Problem - What lines in this listing contain the string "Instagram"? Report each one by copying it.

Dataset excerpts -
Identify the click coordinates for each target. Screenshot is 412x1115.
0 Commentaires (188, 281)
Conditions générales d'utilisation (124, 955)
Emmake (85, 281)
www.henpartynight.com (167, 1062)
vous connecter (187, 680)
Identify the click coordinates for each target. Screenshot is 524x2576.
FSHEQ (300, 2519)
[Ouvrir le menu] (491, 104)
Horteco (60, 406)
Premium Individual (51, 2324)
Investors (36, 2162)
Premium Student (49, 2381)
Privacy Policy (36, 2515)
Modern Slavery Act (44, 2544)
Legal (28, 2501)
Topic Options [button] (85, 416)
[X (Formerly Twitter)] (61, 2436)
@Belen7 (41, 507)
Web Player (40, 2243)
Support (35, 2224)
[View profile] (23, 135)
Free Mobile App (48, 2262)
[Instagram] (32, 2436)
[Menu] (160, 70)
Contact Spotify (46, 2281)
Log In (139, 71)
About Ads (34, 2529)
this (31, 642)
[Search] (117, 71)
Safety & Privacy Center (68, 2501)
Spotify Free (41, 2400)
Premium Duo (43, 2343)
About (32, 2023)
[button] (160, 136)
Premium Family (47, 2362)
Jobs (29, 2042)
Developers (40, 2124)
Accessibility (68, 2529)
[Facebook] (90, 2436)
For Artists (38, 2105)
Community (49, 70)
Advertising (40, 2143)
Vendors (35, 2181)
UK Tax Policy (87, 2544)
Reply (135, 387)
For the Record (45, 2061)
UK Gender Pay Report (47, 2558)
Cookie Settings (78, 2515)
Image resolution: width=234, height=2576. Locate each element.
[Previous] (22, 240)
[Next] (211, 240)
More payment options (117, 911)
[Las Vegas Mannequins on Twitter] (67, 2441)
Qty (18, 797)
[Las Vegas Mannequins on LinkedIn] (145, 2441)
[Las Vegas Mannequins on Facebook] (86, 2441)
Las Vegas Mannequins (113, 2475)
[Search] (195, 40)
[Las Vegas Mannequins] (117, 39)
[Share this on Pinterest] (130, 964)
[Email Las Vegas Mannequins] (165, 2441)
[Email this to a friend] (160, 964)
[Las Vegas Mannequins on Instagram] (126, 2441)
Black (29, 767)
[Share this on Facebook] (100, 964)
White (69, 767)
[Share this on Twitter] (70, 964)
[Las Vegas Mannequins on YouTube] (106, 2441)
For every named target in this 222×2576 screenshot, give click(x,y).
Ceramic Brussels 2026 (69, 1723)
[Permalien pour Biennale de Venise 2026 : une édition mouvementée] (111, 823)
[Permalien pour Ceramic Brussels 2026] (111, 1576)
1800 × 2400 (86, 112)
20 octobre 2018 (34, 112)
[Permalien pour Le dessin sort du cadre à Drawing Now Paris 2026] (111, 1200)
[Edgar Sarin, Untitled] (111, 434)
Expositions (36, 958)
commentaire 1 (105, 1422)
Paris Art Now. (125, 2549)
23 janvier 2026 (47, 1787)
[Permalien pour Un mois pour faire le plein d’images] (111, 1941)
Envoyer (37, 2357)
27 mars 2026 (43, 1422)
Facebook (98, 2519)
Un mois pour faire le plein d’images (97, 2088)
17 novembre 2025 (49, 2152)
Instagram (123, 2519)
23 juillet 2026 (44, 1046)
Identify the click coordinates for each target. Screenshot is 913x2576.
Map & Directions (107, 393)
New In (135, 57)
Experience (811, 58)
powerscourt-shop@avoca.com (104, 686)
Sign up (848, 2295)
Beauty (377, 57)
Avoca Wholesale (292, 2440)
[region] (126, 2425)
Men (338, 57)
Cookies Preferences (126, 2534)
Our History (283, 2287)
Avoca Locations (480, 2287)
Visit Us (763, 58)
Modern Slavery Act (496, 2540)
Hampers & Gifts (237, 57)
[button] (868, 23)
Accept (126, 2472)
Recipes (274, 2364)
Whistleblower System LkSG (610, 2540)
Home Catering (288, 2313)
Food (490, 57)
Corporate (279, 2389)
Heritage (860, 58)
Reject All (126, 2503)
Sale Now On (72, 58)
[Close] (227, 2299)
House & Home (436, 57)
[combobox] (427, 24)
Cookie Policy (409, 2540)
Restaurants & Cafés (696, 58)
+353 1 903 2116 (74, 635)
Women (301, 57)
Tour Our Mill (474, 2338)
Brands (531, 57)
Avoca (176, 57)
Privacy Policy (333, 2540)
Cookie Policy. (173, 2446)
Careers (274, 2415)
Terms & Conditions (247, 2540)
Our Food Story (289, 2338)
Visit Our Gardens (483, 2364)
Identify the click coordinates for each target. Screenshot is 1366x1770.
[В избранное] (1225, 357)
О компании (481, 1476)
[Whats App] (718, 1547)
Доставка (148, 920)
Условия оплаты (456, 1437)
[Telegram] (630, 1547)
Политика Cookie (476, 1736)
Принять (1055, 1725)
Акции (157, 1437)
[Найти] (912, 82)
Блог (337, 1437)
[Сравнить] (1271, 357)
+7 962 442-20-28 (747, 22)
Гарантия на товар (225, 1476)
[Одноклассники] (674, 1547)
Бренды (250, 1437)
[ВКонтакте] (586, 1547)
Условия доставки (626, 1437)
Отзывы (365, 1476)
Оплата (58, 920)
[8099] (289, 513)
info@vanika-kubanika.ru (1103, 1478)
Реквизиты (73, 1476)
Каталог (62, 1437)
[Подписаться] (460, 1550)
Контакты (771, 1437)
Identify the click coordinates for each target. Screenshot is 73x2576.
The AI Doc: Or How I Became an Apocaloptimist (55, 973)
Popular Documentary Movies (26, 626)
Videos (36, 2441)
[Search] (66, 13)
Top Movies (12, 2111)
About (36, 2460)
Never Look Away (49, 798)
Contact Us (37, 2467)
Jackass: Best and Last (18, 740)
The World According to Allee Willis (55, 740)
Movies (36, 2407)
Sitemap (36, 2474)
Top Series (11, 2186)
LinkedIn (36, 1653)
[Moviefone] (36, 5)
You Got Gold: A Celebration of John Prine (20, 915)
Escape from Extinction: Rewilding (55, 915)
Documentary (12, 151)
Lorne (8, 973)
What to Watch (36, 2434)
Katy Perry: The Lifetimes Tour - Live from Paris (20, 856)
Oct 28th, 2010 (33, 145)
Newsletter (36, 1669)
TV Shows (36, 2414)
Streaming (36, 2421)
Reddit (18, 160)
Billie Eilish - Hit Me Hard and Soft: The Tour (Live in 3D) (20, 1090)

Reply -
[Instagram] (32, 2436)
[Las Vegas Mannequins on Instagram] (126, 2441)
Instagram (123, 2519)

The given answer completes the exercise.